Tree-planting initiatives – or rather, announcements of them – are beloved of politicians, attracted to big numbers as a demonstration of ecological commitment, but there are some more meaningful projects out there, such as the Brixton Orchard created by the Urban Growth collective right next to a busy, multi-lane London road.
Grow your own medicine
Florists have also become much more active in community gardening, with several companies now focusing exclusively on British wildflowers. In Widnes in Cheshire, the Wonky Garden is a garden project that is successfully growing and selling cut flowers to fund its community projects. Throughout the Covid lockdown it delivered flowers to those in need of a pick-me-up at the local hospice and in care homes.
The use of plants in medicine and healing is another growth area that can form the basis of community-garden practice. The knowledge of herbalists, on how to grow, harvest and prepare plants for remedies, can be deployed in a community garden setting. In the mainstream, several GP practices now have gardens tended by patients who have been prescribed gardening as part of their longer-term treatment. The British Medical Association has hosted several day conferences on the topic in recent years, as part of the Chelsea Fringe. And of course gardens themselves can be conceived as healing spaces: an open-air setting for activities such as yoga, tai chi, silent walks and forest bathing.
Scientific groups and institutions, such as the South London Botanical Institute, where the back garden functions essentially as a community space, are another way forward for community gardeners seeking to make an impact. Another scientific aspect of the community-garden world is the ecology garden, managed primarily for the benefit of birds and pollinating insects. Linked to this is the teaching of a range of rural-based activities including beekeeping, hedge laying and dry-stone walling – skills that can be honed in town as well as country.

▶ _Data shown_:
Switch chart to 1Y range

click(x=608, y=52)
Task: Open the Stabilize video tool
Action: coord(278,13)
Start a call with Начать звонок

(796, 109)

▶ _About this exercise_: Continue the piece on community gardening, starting after its last sentence.

▶ _Response for this exercise_:
The art of guerrilla gardening
Museums – especially smaller ones, such as the Horniman in south London – can provide excellent opportunities and space for community gardening, as well as garden spaces for the community to enjoy. The Hepworth Wakefield Garden, designed garden by Tom Stuart-Smith, is one such example. The arts are an exceptionally rich wellspring of community-garden activity. From on-street garden installations made by gardener-artists such as Tony Heywood, with his ‘stained-glass greenhouse’, to artistic actions such as performance- and sound-art or reverse graffiti – where dirty walls are jet-washed using a stencil to create images – there is no limit to artistic interaction with public open spaces.
Music performances, poetry, film shows and even stand-up comedy have all found their niches in the community-garden world. Craft, too, has proven a natural bedfellow to community gardening, with ‘guerrilla knitters’ working with garden groups to stake a claim over public space, while activities such as paper-making, dye production and textile work have a clear kinship with gardening. Quite often there is an environmental-political edge to such activities – for example, the creation of temporary gardens in car-parking spaces. A number of artistic groups, such as Phytology in east London and Kultivator in Sweden, have made this kind of work their mission.
There remains a natural radical edge to community gardening, which tends to attract independently minded people who have a strong sense of connection to the local area. And if we are talking definitions, perhaps it’s worth remembering that ‘radical’ can also mean: ‘grown from the roots’.